As one of the best-known bird painters of the twentieth century, Allan Brooks is a familiar name to most birders. Before his art was more widely recognized, Brooks devoted much of his time and owed much of his income to securing and preparing Canadian birds and mammals for collectors in the US and England. Summer of 1901 found him far to the northwest of his Okanagan Landing home, working in the Cariboo. From a base at 158-Mile House, Brooks made collecting excursions throughout the Horsefly area, including to nearby Carpenter Mountain.
Tennessee warblers arrived there May 22 of that year, and by June 15, “a good many” singing males were present in the area. That day, while Brooks “suffered torments from the mosquitoes,” he followed a female to her nest, whence he “put her off and shot her … as she fluttered off.” Over the next week, he found several more nests, some with eggs and some with nestlings; it is unclear whether he collected the little chicks, but he did take the nests with eggs, which “contained small embryos.” (Auk, January 1902) By 1905, one set, shown in the photo above (Oologist, September 1905), entered the cabinets of J. Parker Norris, Jr., in Philadelphia, joining “an unparalleled long series of wood warbler eggs [that] alone occupied more than an entire large cabinet” (Kiff, “History of the WFVZ,” 2000).

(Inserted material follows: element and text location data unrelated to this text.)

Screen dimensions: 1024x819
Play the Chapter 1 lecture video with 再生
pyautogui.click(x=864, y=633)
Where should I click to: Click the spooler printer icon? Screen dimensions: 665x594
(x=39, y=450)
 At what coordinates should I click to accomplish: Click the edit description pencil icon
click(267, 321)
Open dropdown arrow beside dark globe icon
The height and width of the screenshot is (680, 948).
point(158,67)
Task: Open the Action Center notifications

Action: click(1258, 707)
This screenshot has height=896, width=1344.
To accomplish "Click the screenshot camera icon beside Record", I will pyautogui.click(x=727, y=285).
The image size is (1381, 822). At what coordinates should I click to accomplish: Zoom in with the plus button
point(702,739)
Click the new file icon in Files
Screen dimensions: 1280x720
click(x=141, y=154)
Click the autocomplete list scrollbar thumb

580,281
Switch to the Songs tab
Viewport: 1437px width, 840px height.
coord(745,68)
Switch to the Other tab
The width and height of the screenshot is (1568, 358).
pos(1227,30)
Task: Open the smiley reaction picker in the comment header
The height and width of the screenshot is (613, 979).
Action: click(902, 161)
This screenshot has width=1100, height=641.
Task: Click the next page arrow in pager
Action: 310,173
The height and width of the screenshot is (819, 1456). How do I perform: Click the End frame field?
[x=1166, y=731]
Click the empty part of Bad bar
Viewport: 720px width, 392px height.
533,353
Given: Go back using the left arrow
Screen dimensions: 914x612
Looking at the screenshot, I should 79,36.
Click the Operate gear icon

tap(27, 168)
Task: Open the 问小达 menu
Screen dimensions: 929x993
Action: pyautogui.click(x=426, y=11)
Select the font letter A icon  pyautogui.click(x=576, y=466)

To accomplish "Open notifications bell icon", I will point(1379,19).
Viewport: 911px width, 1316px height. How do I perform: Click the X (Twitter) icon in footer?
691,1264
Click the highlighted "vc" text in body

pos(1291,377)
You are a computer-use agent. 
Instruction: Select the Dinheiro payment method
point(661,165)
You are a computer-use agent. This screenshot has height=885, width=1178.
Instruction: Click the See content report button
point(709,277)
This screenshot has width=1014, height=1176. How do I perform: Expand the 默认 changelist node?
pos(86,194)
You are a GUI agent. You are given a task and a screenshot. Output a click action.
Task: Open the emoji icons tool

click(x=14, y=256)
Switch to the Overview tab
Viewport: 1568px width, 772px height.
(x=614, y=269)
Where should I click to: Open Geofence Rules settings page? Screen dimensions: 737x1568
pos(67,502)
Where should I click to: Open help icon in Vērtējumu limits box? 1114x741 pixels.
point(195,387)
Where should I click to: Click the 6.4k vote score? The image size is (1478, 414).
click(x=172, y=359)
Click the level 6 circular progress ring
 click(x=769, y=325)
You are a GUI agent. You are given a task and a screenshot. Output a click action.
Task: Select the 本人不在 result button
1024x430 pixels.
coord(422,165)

As Kiff tells us, fully half of that enormous oological collection, including most of the North American eggs, passed after Norris’s death into the hands of Nelson Hoy. Over a long life, this Pennsylvania collector amassed some 15,030 sets of eggs (Kiff, “Bird Egg Collections,” Auk 1979), making it the largest such collection privately held in North America.
I do not know whether that collection, which absorbed many others in the twilight period of American oology, was accessible to researchers during Hoy’s lifetime, but he “entertained scout groups and school groups on an almost daily basis” in his private museum in suburban Philadelphia. A year after Hoy’s death in 1979, the nests and eggs—which “more than filled a 42-foot trailer truck“—were moved to the Western Foundation of Vertebrate Zoology, where they remain today.